Sur un arrêt de 5 jours, le délai de carence a un effet massif : si 3 jours ne sont pas indemnisés, seuls 2 jours donnent lieu à IJSS. Le revenu final peut alors chuter de manière brutale. À l’inverse, sur un arrêt de 45 ou 60 jours, le poids relatif de la carence devient moins important, mais le sujet principal devient la durée du maintien employeur et la bascule éventuelle vers un régime de prévoyance. En d’autres termes, les arrêts courts sont surtout pénalisés par la carence, tandis que les arrêts longs posent davantage la question du plafond, du complément employeur dans le temps et du niveau de couverture collectif.

Il faut également distinguer l’arrêt maladie ordinaire de l’accident du travail ou de la maladie professionnelle, qui obéissent à des règles spécifiques. Le simulateur présent sur cette page vise le cas général le plus fréquent : l’arrêt maladie non professionnel. Si votre situation relève d’un régime particulier, il faut impérativement consulter votre caisse, votre service RH ou votre convention collective.

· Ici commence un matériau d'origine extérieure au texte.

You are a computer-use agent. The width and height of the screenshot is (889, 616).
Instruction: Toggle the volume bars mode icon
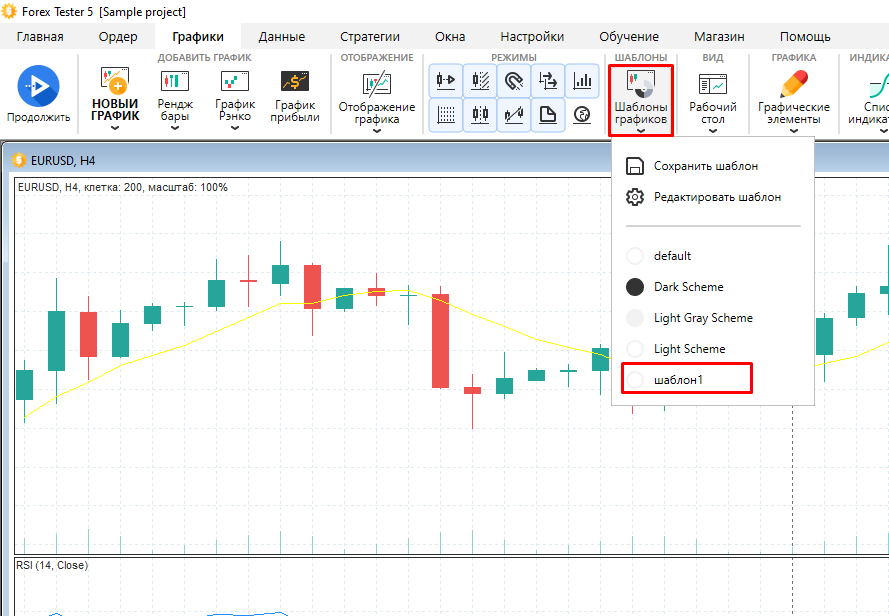click(x=581, y=80)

Les erreurs de calcul les plus fréquentes

  • Confondre brut et net : l’IJSS est souvent annoncée en brut, alors que le salarié pense spontanément en net.
  • Oublier les jours de carence : ils expliquent une bonne partie de l’écart perçu sur les arrêts courts.
  • Supposer un maintien à 100 % sans vérifier la convention collective ou l’ancienneté.
  • Ne pas tenir compte du plafond pour les salaires supérieurs à la moyenne.
  • Ignorer la subrogation : on croit parfois ne rien recevoir de la caisse alors que l’employeur a perçu les IJSS directement.

Quelle méthode utiliser pour vérifier votre bulletin de paie

  1. Reprenez votre salaire brut mensuel moyen des trois derniers mois.
  2. Calculez ou estimez votre base journalière.
  3. Vérifiez le nombre exact de jours d’absence et les jours de carence appliqués.
  4. Repérez sur votre bulletin les lignes liées au maintien de salaire, à la subrogation ou à la déduction d’absence.
  5. Comparez le total versé avec une simulation raisonnable incluant le net estimé des IJSS.

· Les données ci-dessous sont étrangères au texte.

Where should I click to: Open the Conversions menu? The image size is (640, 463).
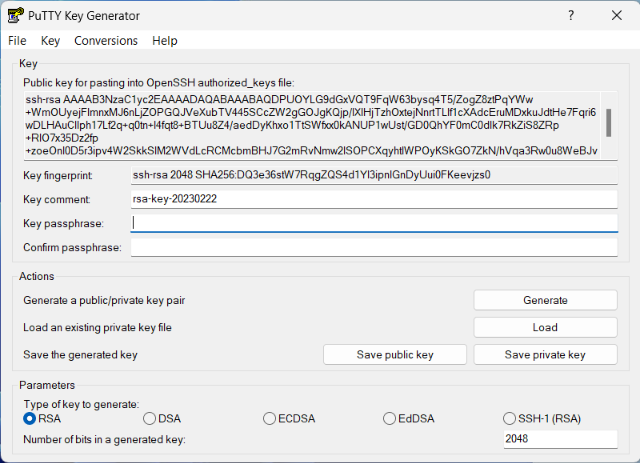(x=106, y=41)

Cette démarche permet souvent de comprendre des écarts qui paraissaient incohérents. Dans certains cas, l’écart vient non pas d’une erreur, mais du calendrier de paie : une partie des IJSS peut être régularisée sur le mois suivant. Il faut donc regarder la paie sur plusieurs périodes, surtout lorsque l’arrêt commence en fin de mois ou se prolonge. Les salariés qui souhaitent une vérification précise doivent conserver leurs relevés d’IJSS, les décomptes transmis par l’Assurance maladie et les bulletins de salaire concernés.

Sources officielles pour approfondir

Pour vérifier votre situation à la source, consultez les textes et fiches officielles suivantes :

En résumé

Le calcul de l’indemnité d’arrêt maladie repose sur une mécanique assez lisible : un salaire de référence, une base journalière, un taux de 50 %, un délai de carence, puis éventuellement un complément employeur. Les difficultés naissent surtout quand on mélange brut, net, convention collective et règles de subrogation. Pour éviter les mauvaises surprises, le plus efficace consiste à faire une estimation avant même la réception de la paie, puis à comparer avec les documents transmis par la caisse et l’employeur. Cette page vous fournit précisément ce point de départ : une simulation claire, structurée et suffisamment détaillée pour comprendre l’ordre de grandeur de vos droits.